Data extracts:
*-*-*

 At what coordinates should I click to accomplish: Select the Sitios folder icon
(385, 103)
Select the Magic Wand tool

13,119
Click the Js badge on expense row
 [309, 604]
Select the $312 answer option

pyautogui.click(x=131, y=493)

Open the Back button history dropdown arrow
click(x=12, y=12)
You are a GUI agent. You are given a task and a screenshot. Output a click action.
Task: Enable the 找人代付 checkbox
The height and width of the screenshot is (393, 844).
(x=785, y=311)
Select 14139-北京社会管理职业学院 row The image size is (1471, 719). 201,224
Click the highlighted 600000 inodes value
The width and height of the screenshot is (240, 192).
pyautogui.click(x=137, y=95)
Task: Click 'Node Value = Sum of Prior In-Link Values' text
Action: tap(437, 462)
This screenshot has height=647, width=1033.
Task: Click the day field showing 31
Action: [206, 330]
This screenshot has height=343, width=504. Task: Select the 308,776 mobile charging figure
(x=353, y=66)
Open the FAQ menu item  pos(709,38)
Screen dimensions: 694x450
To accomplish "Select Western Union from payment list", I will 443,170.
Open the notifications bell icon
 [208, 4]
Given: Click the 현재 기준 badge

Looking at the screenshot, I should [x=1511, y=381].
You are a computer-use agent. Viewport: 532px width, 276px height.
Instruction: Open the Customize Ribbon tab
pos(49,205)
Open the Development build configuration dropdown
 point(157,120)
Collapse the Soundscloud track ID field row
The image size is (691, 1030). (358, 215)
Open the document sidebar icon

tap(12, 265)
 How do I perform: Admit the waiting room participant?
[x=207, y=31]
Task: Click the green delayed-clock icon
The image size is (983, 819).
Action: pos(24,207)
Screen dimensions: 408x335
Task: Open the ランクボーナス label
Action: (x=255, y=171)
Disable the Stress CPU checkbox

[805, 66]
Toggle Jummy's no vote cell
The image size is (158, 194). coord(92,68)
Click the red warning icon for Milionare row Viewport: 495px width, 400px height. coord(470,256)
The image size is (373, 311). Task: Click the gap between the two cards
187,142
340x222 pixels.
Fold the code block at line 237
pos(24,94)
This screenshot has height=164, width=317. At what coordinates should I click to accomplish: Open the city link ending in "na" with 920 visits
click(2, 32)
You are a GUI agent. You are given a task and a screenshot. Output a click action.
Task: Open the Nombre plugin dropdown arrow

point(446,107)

*-*-*

Exercise:
Return every line of the listing, word for word.

Solved exercise:
 At what coordinates should I click to accomplish: Select the Sitios folder icon
(385, 103)
Select the Magic Wand tool

13,119
Click the Js badge on expense row
 [309, 604]
Select the $312 answer option

pyautogui.click(x=131, y=493)

Open the Back button history dropdown arrow
click(x=12, y=12)
You are a GUI agent. You are given a task and a screenshot. Output a click action.
Task: Enable the 找人代付 checkbox
The height and width of the screenshot is (393, 844).
(x=785, y=311)
Select 14139-北京社会管理职业学院 row The image size is (1471, 719). 201,224
Click the highlighted 600000 inodes value
The width and height of the screenshot is (240, 192).
pyautogui.click(x=137, y=95)
Task: Click 'Node Value = Sum of Prior In-Link Values' text
Action: tap(437, 462)
This screenshot has height=647, width=1033.
Task: Click the day field showing 31
Action: [206, 330]
This screenshot has height=343, width=504. Task: Select the 308,776 mobile charging figure
(x=353, y=66)
Open the FAQ menu item  pos(709,38)
Screen dimensions: 694x450
To accomplish "Select Western Union from payment list", I will 443,170.
Open the notifications bell icon
 [208, 4]
Given: Click the 현재 기준 badge

Looking at the screenshot, I should [x=1511, y=381].
You are a computer-use agent. Viewport: 532px width, 276px height.
Instruction: Open the Customize Ribbon tab
pos(49,205)
Open the Development build configuration dropdown
 point(157,120)
Collapse the Soundscloud track ID field row
The image size is (691, 1030). (358, 215)
Open the document sidebar icon

tap(12, 265)
 How do I perform: Admit the waiting room participant?
[x=207, y=31]
Task: Click the green delayed-clock icon
The image size is (983, 819).
Action: pos(24,207)
Screen dimensions: 408x335
Task: Open the ランクボーナス label
Action: (x=255, y=171)
Disable the Stress CPU checkbox

[805, 66]
Toggle Jummy's no vote cell
The image size is (158, 194). coord(92,68)
Click the red warning icon for Milionare row Viewport: 495px width, 400px height. coord(470,256)
The image size is (373, 311). Task: Click the gap between the two cards
187,142
340x222 pixels.
Fold the code block at line 237
pos(24,94)
This screenshot has height=164, width=317. At what coordinates should I click to accomplish: Open the city link ending in "na" with 920 visits
click(2, 32)
You are a GUI agent. You are given a task and a screenshot. Output a click action.
Task: Open the Nombre plugin dropdown arrow

point(446,107)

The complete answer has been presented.